Things have been a little off this week at our house.
Probably because I committed to blogging every day for a month. The universe laughs and pulls an ace card out of her sleeve.
Monday was the usual day after a holiday scenario with the housework and sugar buzz and I thought that was all. Tuesday we had to hit restart at 9:00, at 11:00, and again at 1:30 until I finally resigned myself to the fact that the big kids and I were like pinballs ricocheting off each other and that it would likely stay that way for the day. Wednesday was co-op and playtime with friends. Both Guthrie and Laithe cried multiple times throughout the day - at very odd times. And today has been non-stop bickering all. dang. day. The weird thing is that Juniper has been off too. But, I suspect that has a lot to do with finally figuring out how to crawl. Which is exhausting. For everyone.
I suspect the weather has a bit to do with it. Not only our first week of spring storms, but we're (happily) shifting to more outside time and less inside time. Every time we make this major transition it's like we forget how to do it. There's that, ok I want to be outside and playing but what exactly am I supposed to do out here.

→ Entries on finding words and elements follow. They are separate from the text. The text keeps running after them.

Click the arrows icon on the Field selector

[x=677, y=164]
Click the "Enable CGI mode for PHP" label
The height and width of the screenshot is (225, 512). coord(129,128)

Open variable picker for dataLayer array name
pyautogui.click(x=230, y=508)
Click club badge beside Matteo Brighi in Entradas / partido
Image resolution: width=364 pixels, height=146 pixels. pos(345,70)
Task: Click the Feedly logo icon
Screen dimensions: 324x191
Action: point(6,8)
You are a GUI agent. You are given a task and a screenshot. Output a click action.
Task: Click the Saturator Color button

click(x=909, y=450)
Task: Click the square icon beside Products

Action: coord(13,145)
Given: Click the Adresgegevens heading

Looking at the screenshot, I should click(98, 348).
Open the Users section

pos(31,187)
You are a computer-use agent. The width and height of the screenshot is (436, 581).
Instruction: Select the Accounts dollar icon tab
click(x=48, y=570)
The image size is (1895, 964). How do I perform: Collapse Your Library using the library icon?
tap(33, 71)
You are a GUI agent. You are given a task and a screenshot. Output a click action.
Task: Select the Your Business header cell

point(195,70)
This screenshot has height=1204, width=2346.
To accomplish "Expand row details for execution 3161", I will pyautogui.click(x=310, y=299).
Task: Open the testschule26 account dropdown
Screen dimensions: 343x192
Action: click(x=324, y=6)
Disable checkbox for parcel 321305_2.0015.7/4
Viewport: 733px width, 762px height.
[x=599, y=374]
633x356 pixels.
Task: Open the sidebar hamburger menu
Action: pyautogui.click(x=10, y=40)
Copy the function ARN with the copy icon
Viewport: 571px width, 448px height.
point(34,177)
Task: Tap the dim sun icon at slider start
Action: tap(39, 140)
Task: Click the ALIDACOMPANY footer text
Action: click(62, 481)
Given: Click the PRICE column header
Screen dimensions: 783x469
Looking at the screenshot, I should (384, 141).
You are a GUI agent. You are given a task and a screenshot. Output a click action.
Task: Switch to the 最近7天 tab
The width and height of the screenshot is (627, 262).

This would be a pain to deal with no matter what, but then there's the ok, where does school fit in here? And the inevitable flash of - crap! we can't take any more days "off" or we'll never get to have a summer break!
Every time though, once I'm done being annoyed that we're having one of those weeks, if I can find the wherewithal to shift gears and focus on the stuff that fills my kids up emotionally and steadies them then we can get back to the usual. And it's always a good reminder that we all need a day or two sometimes to steady ourselves.
Those basics are:
- free art
- sensory focused projects (cornmeal trays, clay, beans in a box. every time i think guthrie will outgrow that stuff i remember that i like playing in it too!)
- reading aloud chapter books
- structured free time
- and no screens (not everyone has the same experience as I do, but I find that when my kids are in the above mood screens mean an increase in fighting and a decrease in kindness. so, i cut them off completely)
I'm constantly grateful that I found so many resources about creating a steady home rhythm when my kids were tiny. I'm glad I listened to the voice that told me this is what my family needs. What I need too!
This afternoon is going loads better after a morning of the above stuff. Tonight is family art night so I'm crossing my fingers we only get a few tears!